Apple ships its portable machines with enormous glass trackpads. I prefer no trackpad or small trackpads generally, because big trackpads tend to cause misfires when you're typing and your palm inadvertently taps the glass. But kudos to Apple for getting this right: So far, I've not had this happen on the Air, so in this case the size of the trackpad hasn't been problematic.
But it's not perfect. Apple's Boot Camp utility lets you configure how right-click works (its off by default, though a weird two-finger tap can enable it too) and whether the pad supports tap to click. But in OS X, the trackpad supports a wide range of gestures, including squeeze and pinch zooming. In Windows, I think, the only gesture that works is two-finger-drag for scrolling in documents and web pages. But it's too fast and I don't see a place to change that.
I'm no fan of glossy screens but surely I'm not the first to notice that the glossy screen on the Air isn't as glossy as many such screens--I have no idea why--and it is bright and beautiful to look at, so I'm OK with it. Also excellent is the resolution: While most 13- and 14-inch PC notebooks ship with a stock 1366 x 768 screen (with no option for other resolutions), the Air comes with a high resolution 1440 x 900 screen. This is key for me, as I often use applications (like Photoshop Elements or Visual Studio) that pretty much require higher-res screens.
On the other hand, my eyes are getting old, and on a 13-inch screen, text at this resolution is often very small and hard to read.

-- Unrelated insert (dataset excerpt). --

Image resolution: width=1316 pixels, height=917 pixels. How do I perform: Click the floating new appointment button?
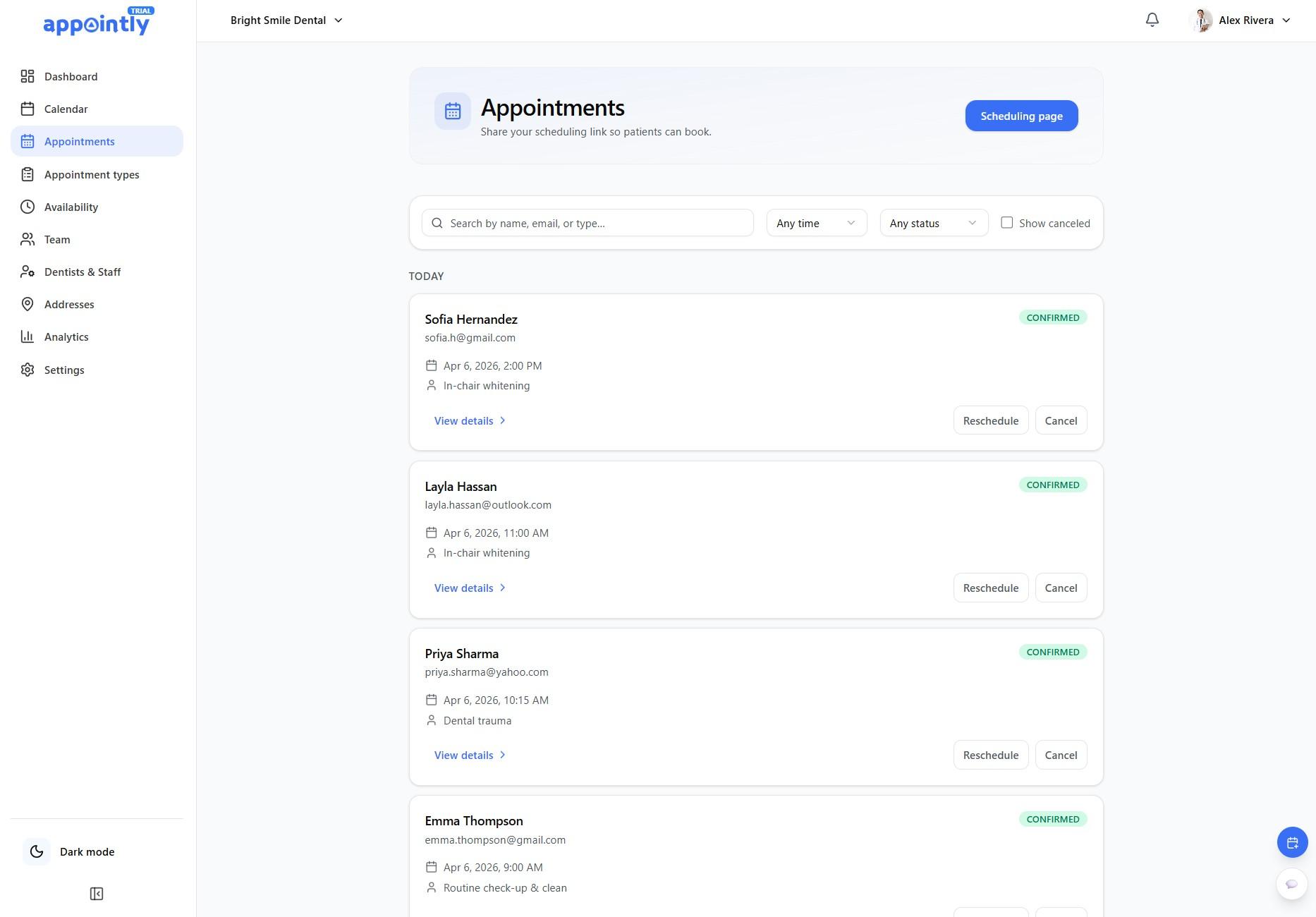click(x=1292, y=842)
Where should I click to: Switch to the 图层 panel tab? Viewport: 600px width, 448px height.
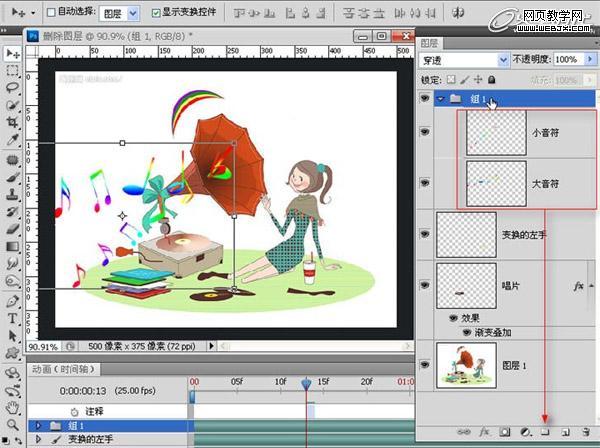(x=429, y=43)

You'll want to test this in a store before buying.
One issue that's peculiar to the MacBook Air is that one of the Windows Updates you install post-Setup causes Windows 7 to blue screen, and the only way to get out of it is to reboot the machine into Repair mode, run System Restore, and then reboot again. Of course, doing so wipes out all the updates you just installed, and it took me a few installs before I figured out what was going on.
Turns out there's a workaround, and this is a known issue with Apple's trackpad drivers for Windows, and apparently only for the Air. So what you do is plug in a USB mouse, go into Device Manager and disable the trackpad devices (Apple Multitouch and Apple Multitouch Mouse under Human Interface Devices), install the updates, reboot the PC, and then reenable those devices. (And ditch the USB mouse.) And you're good to go.
It's dumb, but it works. And until Apple patches its drivers to fix this issue, it's a workaround you're going to want to know about if you ever attempt this install, either in Boot Camp or as a standalone Windows install.